Correlative study of heavy metal content with biological importance of Solanum virginianum leaf extract

Background

Rapid urbanization and industrialization have greatly impacted the inherent soil composition. Heavy metals disposed in the environment by anthropogenic activities toxicate flora and ultimately affect the phytochemical profile of medicinal plants. We report here such an investigation of the heavy metal concentrations in the leaf extract of Solanum virginianum (S. virginianum). This work has been extended to observe the phytochemical constituents and antibacterial significance of leaf extracts in methanol and aqueous medium.

Methods

The metal concentration was analysed on ICE 3000 series atomic absorption spectrometer. The antibacterial assessment was carried by disc diffusion technique against three gram-negative (Escherichia coli, Salmonella typhi, and Pseudomonas aeruginosa) and one gram-positive (Staphylococcus aureus) bacteria.

Results

The content of Iron (Fe), Manganese (Mn), Zinc (Zn), and Lead (Pb) were 2.04, 0.47, 0.41, and 0.10 mg/L, respectively. Saponin and coumarin were present in both extracts. Various other phytochemicals like steroids, terpenoid, and flavonoid, were present only in the water extract, while tannin was present only on methanol extract. The methanol and aqueous extracts exhibited their highest inhibition on S. aureus with zones of inhibition of 12 mm and 14 mm, respectively.

Conclusion

The aqueous extract possessed more phytochemicals than the methanol extract, and the aqueous extract exhibited better antibacterial activity. The high Fe content in the leaf extract may suggest its use as an anaemic medicine. Other metal contents are under the WHO range.

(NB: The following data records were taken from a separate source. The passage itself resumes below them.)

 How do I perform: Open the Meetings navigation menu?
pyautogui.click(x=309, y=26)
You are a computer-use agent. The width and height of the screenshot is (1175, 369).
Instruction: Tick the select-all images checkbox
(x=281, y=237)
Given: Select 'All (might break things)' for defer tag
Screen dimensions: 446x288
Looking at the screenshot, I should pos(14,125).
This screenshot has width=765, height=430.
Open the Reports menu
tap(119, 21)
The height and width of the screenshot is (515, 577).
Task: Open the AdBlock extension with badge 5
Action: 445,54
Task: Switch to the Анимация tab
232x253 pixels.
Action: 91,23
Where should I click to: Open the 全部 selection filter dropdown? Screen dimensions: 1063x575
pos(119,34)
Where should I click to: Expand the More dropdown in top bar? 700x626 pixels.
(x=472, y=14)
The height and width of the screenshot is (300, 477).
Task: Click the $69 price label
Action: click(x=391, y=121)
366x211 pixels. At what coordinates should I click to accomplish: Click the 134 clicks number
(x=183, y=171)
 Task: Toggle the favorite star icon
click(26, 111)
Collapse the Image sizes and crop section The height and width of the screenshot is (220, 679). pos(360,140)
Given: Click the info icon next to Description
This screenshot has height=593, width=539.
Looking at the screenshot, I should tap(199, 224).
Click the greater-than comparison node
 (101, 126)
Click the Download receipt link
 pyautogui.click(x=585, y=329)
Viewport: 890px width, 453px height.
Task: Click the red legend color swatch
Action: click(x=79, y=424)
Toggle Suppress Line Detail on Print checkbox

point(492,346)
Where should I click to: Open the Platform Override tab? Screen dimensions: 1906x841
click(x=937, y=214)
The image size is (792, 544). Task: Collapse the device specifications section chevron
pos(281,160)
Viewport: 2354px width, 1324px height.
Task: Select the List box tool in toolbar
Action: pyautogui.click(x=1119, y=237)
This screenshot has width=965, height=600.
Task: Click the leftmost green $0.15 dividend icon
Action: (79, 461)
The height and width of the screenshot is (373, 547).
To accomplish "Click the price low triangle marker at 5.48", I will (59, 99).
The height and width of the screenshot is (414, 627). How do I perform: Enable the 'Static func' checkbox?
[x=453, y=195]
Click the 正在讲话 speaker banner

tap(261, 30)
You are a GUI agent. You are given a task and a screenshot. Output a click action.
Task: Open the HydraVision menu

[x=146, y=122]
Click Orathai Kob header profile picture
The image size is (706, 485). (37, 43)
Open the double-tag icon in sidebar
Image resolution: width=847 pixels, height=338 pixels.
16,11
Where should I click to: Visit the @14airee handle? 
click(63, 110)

Nepal is a beautiful country nestled in the lap of the Himalayas, known for its diversity in mountains, hills, low land, greenery, rituals, tradition, ethnicity, climate, and many more. An untapped source of rich forest products with miraculous plants is its natural gift. The people here largely rely on the traditional use of flora as medicine and have very old practices in so [1, 2]. However with the considerable enhancement in the food processing techniques and the sedentary lifestyle, chronic and degenerative non-communicable diseases are increasing. Since four decades, there has been a global increase in the number of outbreaks in casual diseases [3]. For such poor and developing countries, allopathic medicines are very expensive, and the relatively small group of people in the world have an optimal share with modern medicines [4]. The necessary impetus here is to explore our natural resources and generate the portfolio of the plants with aided scientific studies complementing the traditional uses and promoting the well-being of the people. The direction of herbal drugs is attractive for modern medicine [5]. With modern scientific tools and research designs, the isolation and study of metabolites has become possible and rapid. In treatment of almost every ailment, the share of drugs via natural products is substantial. Even in complicated ailments such as cancer, natural products have a good contribution. In a review of approved drugs for cancer between 1940 and 2014, 175 small molecules were approved, of which 75% were synthetic and 49% were other natural products or their directly derived products [6]. The effectiveness of the medicinal herbs lies in the phytochemicals present, which exhibit specific as well as diverse physiological actions. Phytochemicals are synthesized by plants to protect them against bacterial, fungal, viral, and free-radical damage [7]. Such secondary metabolites perform various functions in living systems, most of which are conducive to healthy living. Flavonoids, phenolic acids, and tannins are polyphenolic compounds offering significant advantages, including anti-aging, anti-inflammatory, and antioxidant, and even prevent the development of long-term diabetes complications. Alkaloids, terpenoids, and polyphenols are known for their antibacterial activities [8,9,10].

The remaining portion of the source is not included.